As he walks away, Chelsea asks, “Is he a friend of yours?”
I shake my head. “Not particularly.”
We finish our dinner and split a slice of cheesecake for dessert, but no coffee—neither one of us wants to diminish the pleasant buzz of good wine. There’s more moaning, more fruitless readjusting as Chelsea slowly swallows a mouthful of the white, creamy concoction. Fuck—and I accused her of having a dirty mind. My dick pushes against the fabric of my pants the way an inmate strains against the bars of his cell, begging to be set free.
Chelsea’s skin radiates the flushed, cheery glow of alcohol. Her eyes are hooded and happy but shield her thoughts, making her harder to read than usual. She leans back in her chair, regarding me, running her finger around the rim of her glass. “So if you started out as such a troubled youth, how did you become”—she gestures to me—“this? Successful. Honorable. Respectable.”
I pour the last of the wine into my glass. “ ‘Respectable’ is probably pushing it a little bit . . . but the story goes like this: I was fifteen, running around with some real dipshits. Older guys. One night we thought it’d be brilliant to break into a sporting goods store, because that’s the kind of losers we were, only I didn’t know one of them was carrying. He ended up shooting a guard in the leg.”
Chelsea gasps just a little.
And my cock twitches a lot.
“We ran out the back, right into the arms of a waiting squad car.” I shake my head at the idiot I was. “The prosecutor wanted to charge me as an adult, send me away for serious time—and he could have. I had a hot temper and a record, and aside from my mother, I thought the whole goddamn world was my enemy.”
Chelsea leans forward, completely enthralled. “So what happened?”

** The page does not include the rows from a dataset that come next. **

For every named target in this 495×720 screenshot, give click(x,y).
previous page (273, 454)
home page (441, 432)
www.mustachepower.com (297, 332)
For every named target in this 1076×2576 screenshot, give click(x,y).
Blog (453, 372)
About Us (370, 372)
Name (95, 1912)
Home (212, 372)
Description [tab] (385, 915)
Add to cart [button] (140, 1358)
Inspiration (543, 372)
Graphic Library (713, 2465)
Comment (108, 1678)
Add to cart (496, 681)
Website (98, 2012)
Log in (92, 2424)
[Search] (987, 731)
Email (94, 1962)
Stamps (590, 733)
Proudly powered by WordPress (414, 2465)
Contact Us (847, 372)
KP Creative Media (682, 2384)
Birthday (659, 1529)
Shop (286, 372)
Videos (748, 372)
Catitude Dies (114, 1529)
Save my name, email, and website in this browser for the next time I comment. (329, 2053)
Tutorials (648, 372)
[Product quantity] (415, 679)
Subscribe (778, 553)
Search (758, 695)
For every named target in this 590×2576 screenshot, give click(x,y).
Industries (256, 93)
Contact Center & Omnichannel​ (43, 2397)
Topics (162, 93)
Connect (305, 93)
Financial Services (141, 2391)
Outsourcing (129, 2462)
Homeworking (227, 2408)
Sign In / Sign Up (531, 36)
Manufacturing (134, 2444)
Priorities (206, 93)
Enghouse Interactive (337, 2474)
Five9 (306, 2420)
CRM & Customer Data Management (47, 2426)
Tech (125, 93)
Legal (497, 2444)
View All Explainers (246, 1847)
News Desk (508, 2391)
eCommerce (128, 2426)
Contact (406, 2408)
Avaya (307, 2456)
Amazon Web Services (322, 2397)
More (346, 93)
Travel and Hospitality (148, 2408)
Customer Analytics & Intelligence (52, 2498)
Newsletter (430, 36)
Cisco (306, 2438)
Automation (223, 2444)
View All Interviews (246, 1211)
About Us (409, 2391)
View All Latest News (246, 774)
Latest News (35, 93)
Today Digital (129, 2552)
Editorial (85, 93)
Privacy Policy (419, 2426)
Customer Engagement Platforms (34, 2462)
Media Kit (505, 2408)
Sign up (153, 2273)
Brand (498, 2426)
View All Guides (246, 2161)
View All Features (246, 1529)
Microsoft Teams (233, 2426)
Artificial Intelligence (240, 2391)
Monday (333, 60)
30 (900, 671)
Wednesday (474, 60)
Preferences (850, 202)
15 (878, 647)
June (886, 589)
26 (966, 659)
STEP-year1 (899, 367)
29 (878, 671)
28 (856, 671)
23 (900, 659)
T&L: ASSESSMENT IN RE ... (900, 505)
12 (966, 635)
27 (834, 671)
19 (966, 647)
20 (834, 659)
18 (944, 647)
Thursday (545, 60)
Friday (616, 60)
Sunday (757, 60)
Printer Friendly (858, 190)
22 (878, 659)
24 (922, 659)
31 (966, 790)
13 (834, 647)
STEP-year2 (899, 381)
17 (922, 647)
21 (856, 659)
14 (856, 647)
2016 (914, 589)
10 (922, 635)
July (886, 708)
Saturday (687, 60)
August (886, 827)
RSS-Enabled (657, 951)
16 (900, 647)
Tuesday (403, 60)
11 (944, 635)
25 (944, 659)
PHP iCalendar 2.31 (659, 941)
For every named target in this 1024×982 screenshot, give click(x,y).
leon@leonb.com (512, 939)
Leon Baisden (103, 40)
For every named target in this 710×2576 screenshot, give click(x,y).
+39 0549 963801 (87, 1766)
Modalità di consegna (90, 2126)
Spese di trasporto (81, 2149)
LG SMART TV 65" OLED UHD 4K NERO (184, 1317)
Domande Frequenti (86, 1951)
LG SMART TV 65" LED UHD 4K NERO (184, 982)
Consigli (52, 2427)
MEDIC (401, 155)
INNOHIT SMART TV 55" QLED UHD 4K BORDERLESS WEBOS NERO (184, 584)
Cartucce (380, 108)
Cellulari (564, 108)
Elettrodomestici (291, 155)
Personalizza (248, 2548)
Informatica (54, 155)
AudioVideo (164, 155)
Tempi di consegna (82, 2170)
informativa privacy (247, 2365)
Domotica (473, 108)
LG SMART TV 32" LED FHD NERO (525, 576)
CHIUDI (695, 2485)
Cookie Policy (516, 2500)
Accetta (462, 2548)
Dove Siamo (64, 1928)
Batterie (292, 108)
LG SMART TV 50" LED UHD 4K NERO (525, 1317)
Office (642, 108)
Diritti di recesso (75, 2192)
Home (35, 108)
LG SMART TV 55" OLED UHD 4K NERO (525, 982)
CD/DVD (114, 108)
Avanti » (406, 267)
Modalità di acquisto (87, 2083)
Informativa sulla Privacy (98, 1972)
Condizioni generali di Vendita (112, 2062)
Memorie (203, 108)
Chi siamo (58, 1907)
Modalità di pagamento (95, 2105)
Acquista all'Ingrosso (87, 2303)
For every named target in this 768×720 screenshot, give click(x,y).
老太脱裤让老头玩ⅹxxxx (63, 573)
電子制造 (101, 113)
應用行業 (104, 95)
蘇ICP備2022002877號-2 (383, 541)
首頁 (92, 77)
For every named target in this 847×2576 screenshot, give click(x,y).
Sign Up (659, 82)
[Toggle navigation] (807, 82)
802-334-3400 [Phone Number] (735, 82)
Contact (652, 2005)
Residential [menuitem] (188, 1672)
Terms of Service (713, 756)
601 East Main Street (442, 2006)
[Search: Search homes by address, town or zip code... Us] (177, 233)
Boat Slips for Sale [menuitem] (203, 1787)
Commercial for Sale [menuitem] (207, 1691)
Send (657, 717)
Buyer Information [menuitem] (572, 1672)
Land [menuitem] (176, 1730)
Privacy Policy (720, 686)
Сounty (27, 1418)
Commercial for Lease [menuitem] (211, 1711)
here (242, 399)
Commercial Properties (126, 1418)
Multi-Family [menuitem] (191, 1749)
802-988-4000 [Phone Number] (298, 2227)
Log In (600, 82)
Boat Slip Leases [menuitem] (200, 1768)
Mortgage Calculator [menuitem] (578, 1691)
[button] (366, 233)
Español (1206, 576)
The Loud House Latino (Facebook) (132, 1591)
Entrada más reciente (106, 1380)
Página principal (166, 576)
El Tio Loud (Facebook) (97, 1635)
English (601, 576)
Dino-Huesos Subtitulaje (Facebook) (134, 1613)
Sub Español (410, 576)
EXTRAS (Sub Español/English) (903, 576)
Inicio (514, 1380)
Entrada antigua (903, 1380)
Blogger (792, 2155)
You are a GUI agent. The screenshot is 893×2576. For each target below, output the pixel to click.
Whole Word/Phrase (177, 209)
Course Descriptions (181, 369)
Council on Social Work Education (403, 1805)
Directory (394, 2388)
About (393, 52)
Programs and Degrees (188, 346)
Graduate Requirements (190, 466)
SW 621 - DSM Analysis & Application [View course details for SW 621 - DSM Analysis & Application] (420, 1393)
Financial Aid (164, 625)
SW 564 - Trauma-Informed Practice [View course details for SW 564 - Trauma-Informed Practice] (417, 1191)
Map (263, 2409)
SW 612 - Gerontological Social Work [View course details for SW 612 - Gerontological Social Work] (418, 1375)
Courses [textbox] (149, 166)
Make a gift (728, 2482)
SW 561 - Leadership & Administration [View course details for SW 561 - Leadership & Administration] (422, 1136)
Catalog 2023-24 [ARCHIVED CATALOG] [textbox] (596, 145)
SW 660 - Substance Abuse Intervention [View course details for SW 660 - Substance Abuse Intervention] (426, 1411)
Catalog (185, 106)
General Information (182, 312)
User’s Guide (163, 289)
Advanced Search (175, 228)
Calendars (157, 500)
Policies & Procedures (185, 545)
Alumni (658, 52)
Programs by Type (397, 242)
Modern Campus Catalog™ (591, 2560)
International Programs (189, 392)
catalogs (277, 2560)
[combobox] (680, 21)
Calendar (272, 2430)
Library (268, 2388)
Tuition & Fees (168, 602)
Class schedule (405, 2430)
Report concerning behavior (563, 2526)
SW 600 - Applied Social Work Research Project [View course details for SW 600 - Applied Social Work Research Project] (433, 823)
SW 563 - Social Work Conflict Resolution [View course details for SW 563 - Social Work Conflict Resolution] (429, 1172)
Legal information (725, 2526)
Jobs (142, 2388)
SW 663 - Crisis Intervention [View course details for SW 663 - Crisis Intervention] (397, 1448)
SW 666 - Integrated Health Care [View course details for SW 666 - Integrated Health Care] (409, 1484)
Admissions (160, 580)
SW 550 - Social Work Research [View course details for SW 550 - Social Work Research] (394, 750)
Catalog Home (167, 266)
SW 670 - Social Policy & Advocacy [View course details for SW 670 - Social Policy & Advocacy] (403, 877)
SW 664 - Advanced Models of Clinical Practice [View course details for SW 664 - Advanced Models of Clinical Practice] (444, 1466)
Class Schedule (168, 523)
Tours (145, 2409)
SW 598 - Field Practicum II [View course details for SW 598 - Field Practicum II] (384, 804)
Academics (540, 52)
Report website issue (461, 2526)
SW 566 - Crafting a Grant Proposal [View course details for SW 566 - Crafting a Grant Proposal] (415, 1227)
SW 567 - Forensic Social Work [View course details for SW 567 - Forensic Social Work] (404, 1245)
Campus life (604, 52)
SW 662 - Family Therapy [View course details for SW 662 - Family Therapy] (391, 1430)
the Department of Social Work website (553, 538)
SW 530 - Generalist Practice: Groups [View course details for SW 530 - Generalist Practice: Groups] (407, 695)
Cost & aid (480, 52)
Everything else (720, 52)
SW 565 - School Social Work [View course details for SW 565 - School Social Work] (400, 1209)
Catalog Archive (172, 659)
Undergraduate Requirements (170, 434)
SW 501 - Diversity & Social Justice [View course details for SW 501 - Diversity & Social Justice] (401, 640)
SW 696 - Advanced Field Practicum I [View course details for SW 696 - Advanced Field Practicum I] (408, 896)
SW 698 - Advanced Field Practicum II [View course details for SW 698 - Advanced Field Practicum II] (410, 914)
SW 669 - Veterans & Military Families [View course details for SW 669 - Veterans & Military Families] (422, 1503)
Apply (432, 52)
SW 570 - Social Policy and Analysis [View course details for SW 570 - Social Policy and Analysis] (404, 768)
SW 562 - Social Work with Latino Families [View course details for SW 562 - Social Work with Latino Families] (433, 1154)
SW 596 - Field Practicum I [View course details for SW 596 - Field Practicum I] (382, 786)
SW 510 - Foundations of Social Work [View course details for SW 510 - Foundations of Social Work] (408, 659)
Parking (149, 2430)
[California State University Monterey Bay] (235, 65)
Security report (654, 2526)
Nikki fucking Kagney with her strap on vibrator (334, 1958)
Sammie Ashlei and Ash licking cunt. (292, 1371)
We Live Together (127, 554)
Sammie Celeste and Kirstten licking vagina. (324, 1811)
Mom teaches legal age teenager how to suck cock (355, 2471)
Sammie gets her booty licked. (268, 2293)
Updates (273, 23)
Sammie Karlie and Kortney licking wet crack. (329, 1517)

“The Honorable Atticus Faulkner happened. He was the juvenile judge on my case—a big, mean, scary son of a bitch. And he . . . thought he saw something worthy in me. So he kept me in juvenile court—gave me community service and probation, to be supervised by the hard-ass himself.” I chuckle. “At the time, I thought the judge was doing me a favor—going easy on me.”